If you are running the NX client on an OS X system and find that Mentor Graphics applications like 'icstudio' crash when trying to view schematics, you are likely missing X11 core fonts.

(You can test this by running:

$ xlsfonts | wc -l

inside a terminal in the NX session. You should get back a number over 1100. If it's far less than that, you're missing fonts)

To resolve this issue, quit the NX client, then download and install XQuartz from here: https://www.xquartz.org/ Re-connect via NX and you should be good to go.

VCS

When using VCS on a Windows NX client, certain non-default client-side fonts are necessary. Not having these fonts installed leads to fonts in VCS showing up as boxes rather than letters.

To resolve this issue, simply download and install the client-side 75dpi fonts available above.

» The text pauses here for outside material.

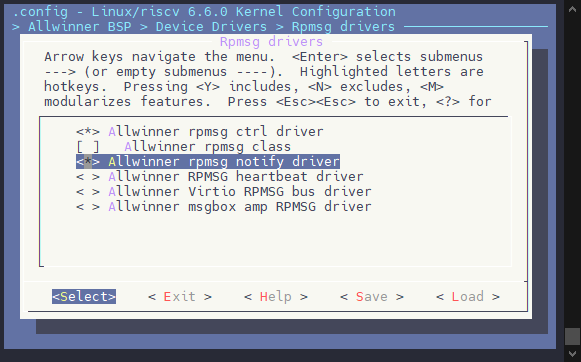
Task: Select the Allwinner rpmsg ctrl driver entry
Action: point(216,132)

Using VMWare from an OS X nxclient session

If all your keys are scrambled when trying to use VMware inside an NX session from an OS X client, you can implement the following workaround. (Be sure VMware is *NOT* running before you do this)

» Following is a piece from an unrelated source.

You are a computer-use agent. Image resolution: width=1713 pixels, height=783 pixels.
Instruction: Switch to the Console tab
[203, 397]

echo "xkeymap.nokeycodeMap = true" >> ~/.vmware/config

Now re-run VMware and your keys should work correctly from inside your OS X nxclient session.

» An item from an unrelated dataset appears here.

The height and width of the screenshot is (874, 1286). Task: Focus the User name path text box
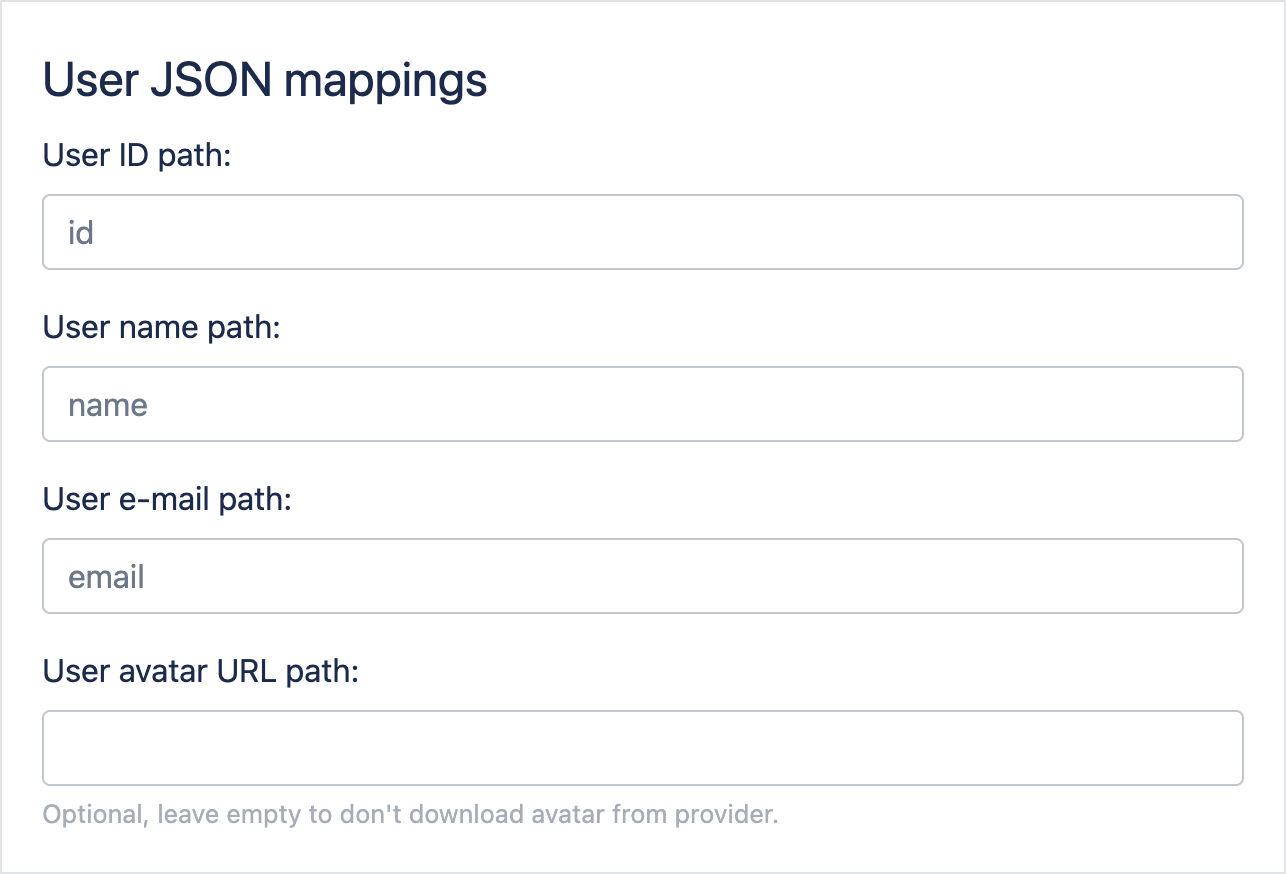coord(642,404)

For the gritty technical details, see: http://www.vmware.com/support/ws45/doc/devices_linux_kb_ws.html

Notes

  • Suspending Sessions - It is currently possible to suspend your session by not logging out and just closing the NX window. This functionality will be disabled in future upgrades to FreeNX in the Design Center and suspended sessions will be subject to unnotified termination. Do NOT suspend sessions.
  • When connecting, any firewalling software you have running must allow the NX client to make outbound connections. It is up to you to figure out how to configure your firewall to do this. (Most pop-up a prompt when an unknown program tries to initiate an outbound connection)
  • When connecting to a host for the first time, you'll receive a message beginning: "The authenticity of host..." click "Yes" as this is your computer asking you if you want to trust the key you're getting from the host. From then on, the host you're connecting to will only be trusted if the key matches. Otherwise your system will assume there is a man in the middle attack going on and refuse to connect. This is a good thing as it ensures the cryptographic security of your connection.
  • If you get a "Connection Error" message when connecting, click the "Detail" button to see a log of errors. Some of the more common ones are listed below:
1. Bad ~/.cshrc
NX> 105 /opt/freenx-0.7.2/bin/../sol2.9-sun4u-64/bin/nxserver: line 849: 3646 Terminated sleep $AGENT_STARTUP_TIMEOUT
NX> 596 Session startup failed.
You're trying to connect to a Solaris host and have a malformed ~/.cshrc file. The simplest solution is to login to your unix account using telnet or ssh and run the command:
$ mv ~/.cshrc ~/cshrc-backup
2. Wrong key
NX> 202 Authenticating user: nx
You've not correctly imported the SCUDC NX key. Please check the directions above.